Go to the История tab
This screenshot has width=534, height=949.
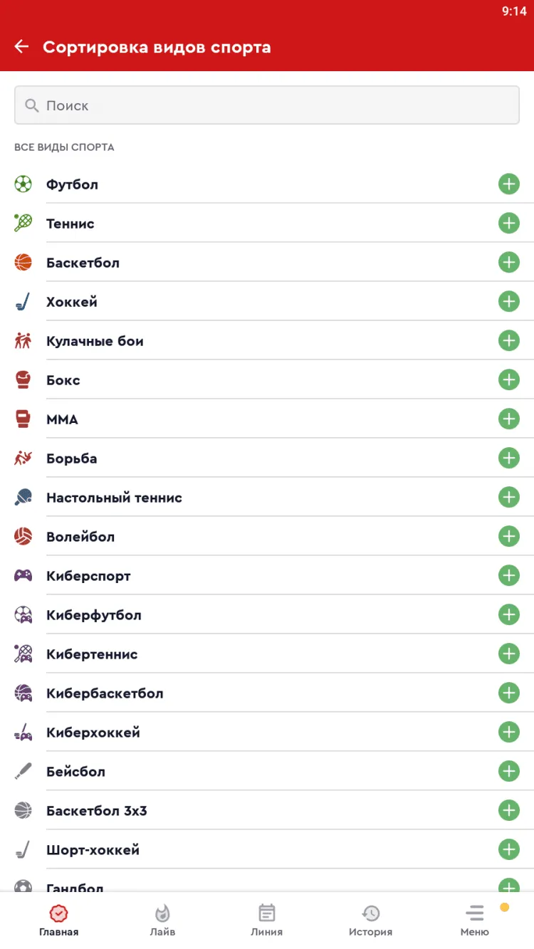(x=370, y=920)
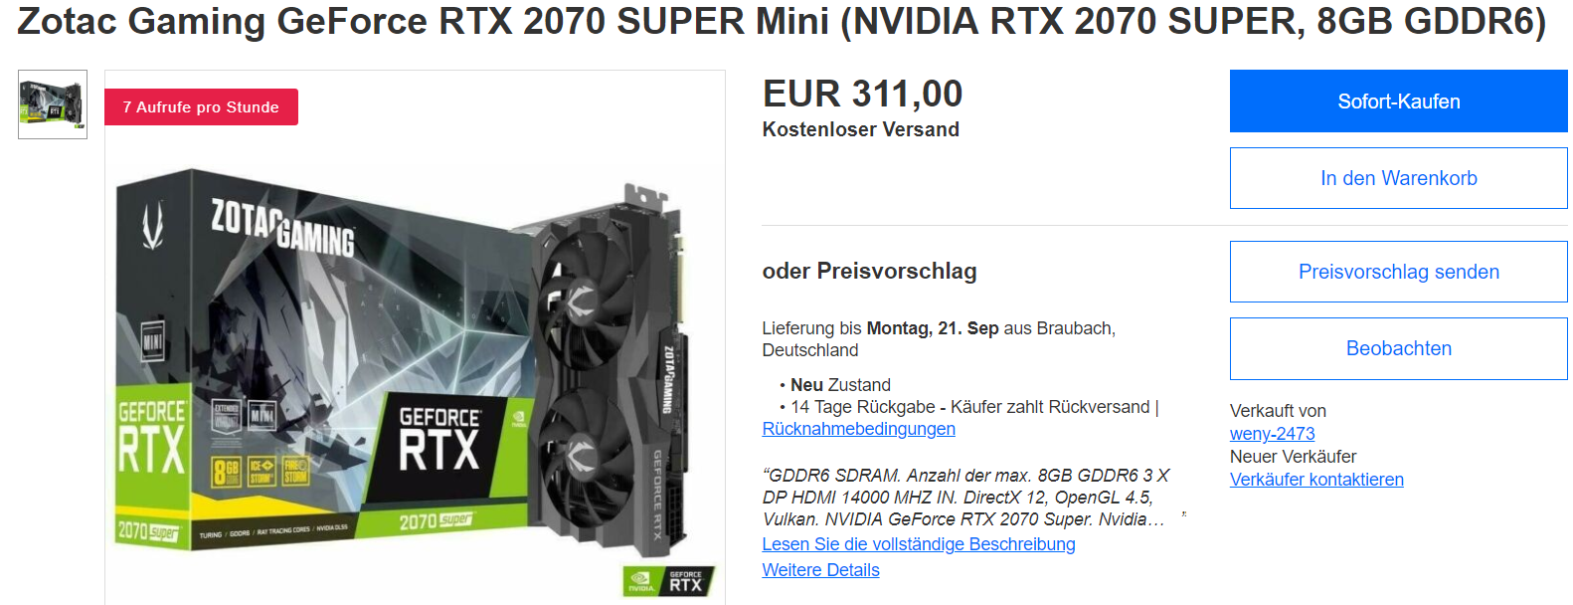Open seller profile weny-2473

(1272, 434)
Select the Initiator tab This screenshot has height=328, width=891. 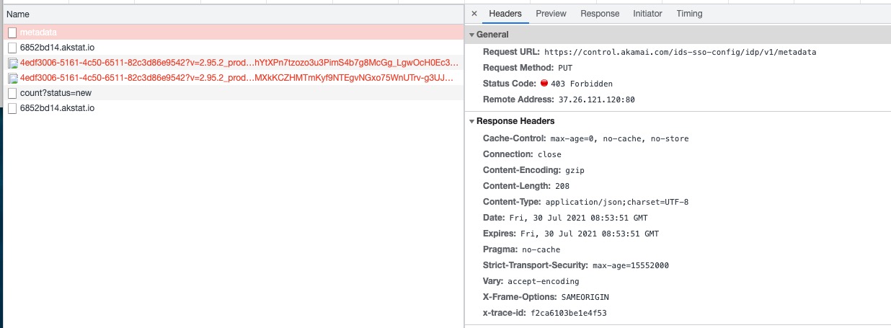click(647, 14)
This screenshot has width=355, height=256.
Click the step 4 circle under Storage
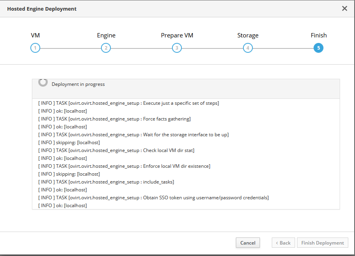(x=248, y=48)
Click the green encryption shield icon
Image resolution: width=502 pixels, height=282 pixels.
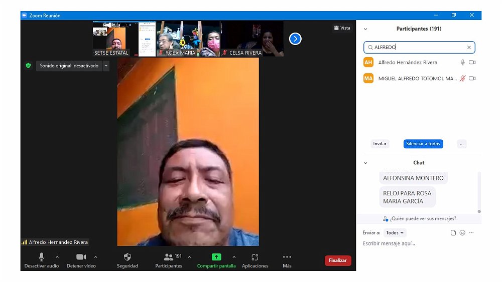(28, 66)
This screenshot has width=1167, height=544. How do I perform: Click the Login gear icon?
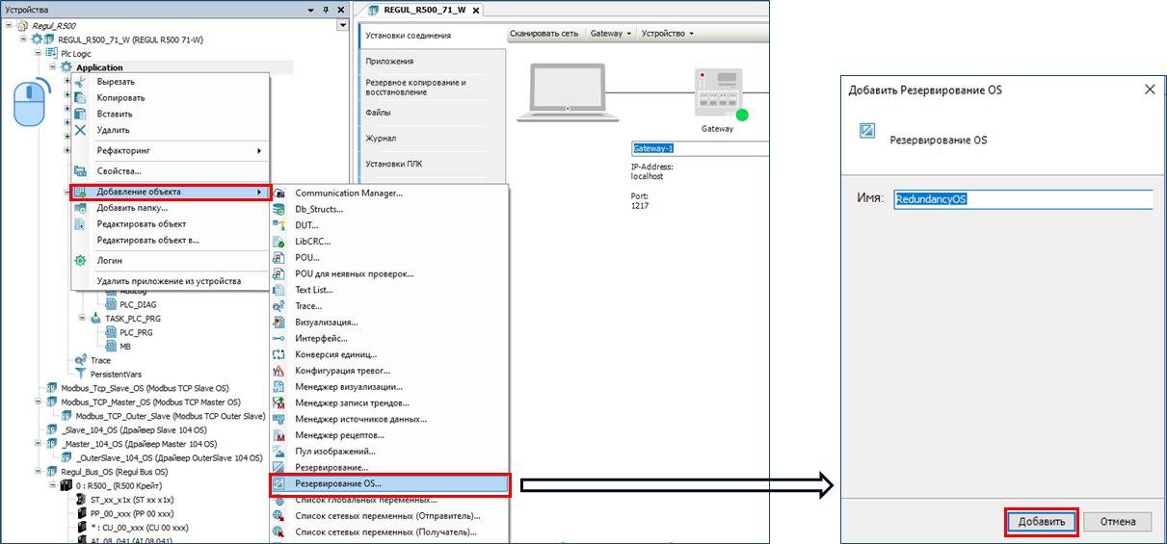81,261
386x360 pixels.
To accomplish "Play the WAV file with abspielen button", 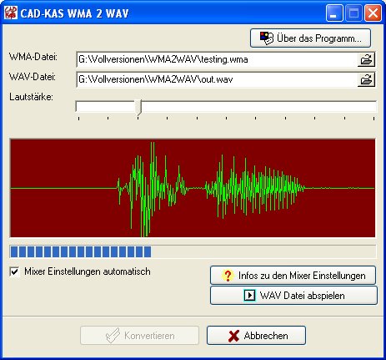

◇ ◇ ◇ ◇ ◇ ◇ ◇

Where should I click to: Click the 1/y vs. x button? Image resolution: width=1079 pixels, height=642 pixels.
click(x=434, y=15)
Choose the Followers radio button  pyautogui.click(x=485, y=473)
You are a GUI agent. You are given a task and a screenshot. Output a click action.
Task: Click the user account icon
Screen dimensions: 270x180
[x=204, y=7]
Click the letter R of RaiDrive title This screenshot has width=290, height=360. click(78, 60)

◇ ◇ ◇ ◇ ◇ ◇ ◇

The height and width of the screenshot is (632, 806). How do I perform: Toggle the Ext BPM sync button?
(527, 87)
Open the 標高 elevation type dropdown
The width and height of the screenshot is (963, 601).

◇ ◇ ◇ ◇ ◇ ◇ ◇

Task statement:
For this exercise, set down the lines in the entries above from the one with "386x360 pixels." through the one with "the WAV file" exactly as written, without any pictures.

Result of this task:
386x360 pixels.
To accomplish "Play the WAV file with abspielen button", 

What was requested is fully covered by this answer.